No qualms with the well-composed negative review, but I almost entirely disagree. I think Flegel's voice is a perfect fit for the music; a more powerful or intentional vocal assertion would be at odds with the spellbinding 60's-inspired atmosphere. I also think that your critical diagnosis of the album's formlessness is actually pinpointing one of its greatest strengths. If this was too structured and deliberate, it would miss the point of being a dreamy, almost aqueous experience. There isn't necessarily supposed to be a point or something to be gleaned from this -- it's sort of just a "the journey is the purpose" kind of experience and I enjoyed the hell out of the trip. The one area of the review I agree with is that this didn't have to be two hours long. Because of the vibe and how easily this draws you into even its least arresting moments, I don't necessarily mind -- but you could likely pare it down to an 80-90 minute "double album" and still have an experience similar to what this triple one offers.
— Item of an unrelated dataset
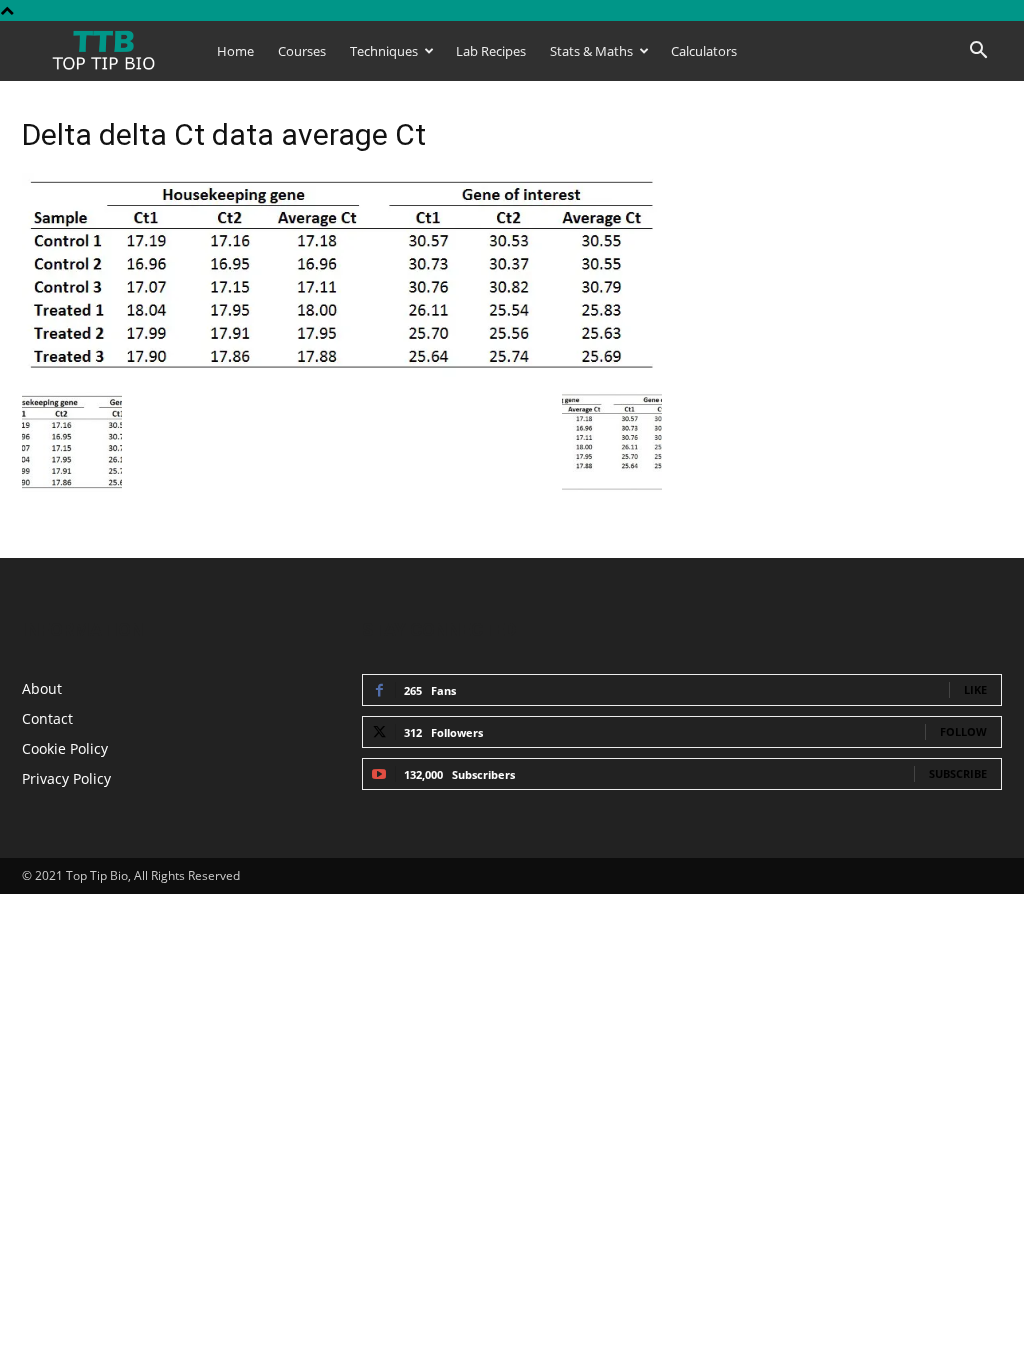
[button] (978, 52)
But again, it's not really a quantitative matter to me. This dreams up something that is absolutely magical, and its beauty is what will keep me on its hook for years to come, even if I'm not settling in for all two hours of it daily.

farmerobama
December 22nd 2024


655 Comments

Album Rating: 4.0

Very well written and I can see the point with the spotify playlist and exchangeable running order. But otherwise I disagree, especially with the last paragraph. I do not think this is copying stuff that worked before or shows a lack of ideas and forward impetus, quite the opposite. I also disagree with the narrative of it being a 'nostalgic' album and let me explain why. Basically noone who listens to this was alive when the sounds it recreates and reimagines were popular. So why do people have a nostalgia-adjacent feeling when they hear these sounds? I would follow Mark Fishers argument here that -in very short terms- it's the ghosts of the past that haunt our present because the future of our generation has been cancelled. This concept of hauntological music is very much present in this album and it creates such an eerie vibe that many young people (like me) can relate to on an deep emotional level.